EXERCISE
Would you output, exactly as written, the line with "[Spotify] (291, 6)" and all lines after it to the end of the data below, and no others?
-- INFORMATION follows --
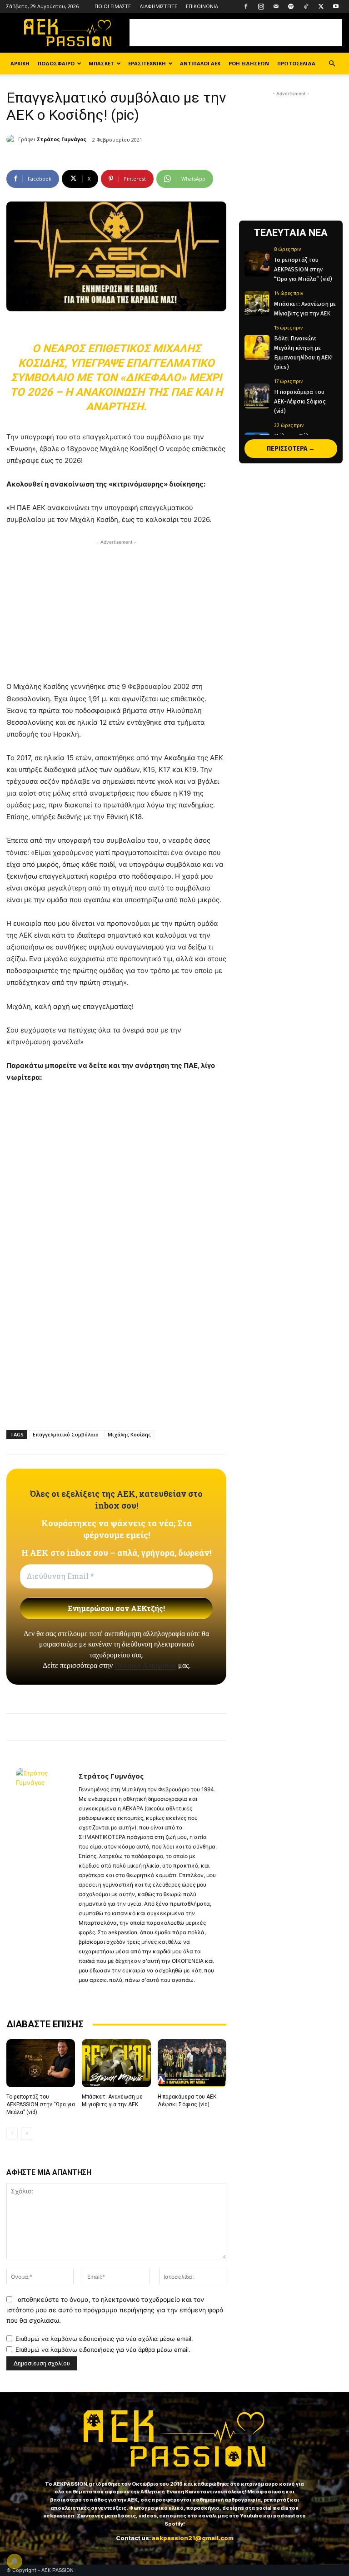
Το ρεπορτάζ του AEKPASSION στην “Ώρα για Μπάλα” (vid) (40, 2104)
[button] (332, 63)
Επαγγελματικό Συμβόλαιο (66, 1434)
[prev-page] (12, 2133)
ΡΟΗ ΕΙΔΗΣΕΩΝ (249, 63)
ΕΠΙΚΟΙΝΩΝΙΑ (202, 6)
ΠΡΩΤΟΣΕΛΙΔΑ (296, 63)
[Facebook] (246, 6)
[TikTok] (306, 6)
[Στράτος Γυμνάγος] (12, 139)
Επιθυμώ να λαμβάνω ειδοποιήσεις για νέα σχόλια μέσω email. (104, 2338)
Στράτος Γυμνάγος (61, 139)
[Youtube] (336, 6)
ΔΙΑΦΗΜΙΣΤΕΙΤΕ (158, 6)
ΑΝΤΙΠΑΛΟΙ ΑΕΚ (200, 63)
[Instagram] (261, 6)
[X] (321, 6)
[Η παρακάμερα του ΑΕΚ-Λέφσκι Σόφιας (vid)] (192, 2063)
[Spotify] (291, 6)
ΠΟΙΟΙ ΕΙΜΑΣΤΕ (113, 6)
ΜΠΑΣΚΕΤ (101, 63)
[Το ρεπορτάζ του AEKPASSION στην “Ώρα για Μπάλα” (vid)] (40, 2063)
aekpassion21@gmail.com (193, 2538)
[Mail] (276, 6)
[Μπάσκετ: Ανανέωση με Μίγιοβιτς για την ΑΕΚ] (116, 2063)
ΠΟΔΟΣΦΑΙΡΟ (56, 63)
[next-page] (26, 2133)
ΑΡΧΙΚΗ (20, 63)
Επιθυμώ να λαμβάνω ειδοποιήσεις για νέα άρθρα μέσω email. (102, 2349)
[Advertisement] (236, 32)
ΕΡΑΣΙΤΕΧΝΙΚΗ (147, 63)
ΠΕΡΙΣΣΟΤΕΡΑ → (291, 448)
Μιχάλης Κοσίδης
-- INFORMATION concluded --
EXPECTED ANSWER
[Spotify] (291, 6)
ΠΟΙΟΙ ΕΙΜΑΣΤΕ (113, 6)
ΜΠΑΣΚΕΤ (101, 63)
[Το ρεπορτάζ του AEKPASSION στην “Ώρα για Μπάλα” (vid)] (40, 2063)
aekpassion21@gmail.com (193, 2538)
[Mail] (276, 6)
[Μπάσκετ: Ανανέωση με Μίγιοβιτς για την ΑΕΚ] (116, 2063)
ΠΟΔΟΣΦΑΙΡΟ (56, 63)
[next-page] (26, 2133)
ΑΡΧΙΚΗ (20, 63)
Επιθυμώ να λαμβάνω ειδοποιήσεις για νέα άρθρα μέσω email. (102, 2349)
[Advertisement] (236, 32)
ΕΡΑΣΙΤΕΧΝΙΚΗ (147, 63)
ΠΕΡΙΣΣΟΤΕΡΑ → (291, 448)
Μιχάλης Κοσίδης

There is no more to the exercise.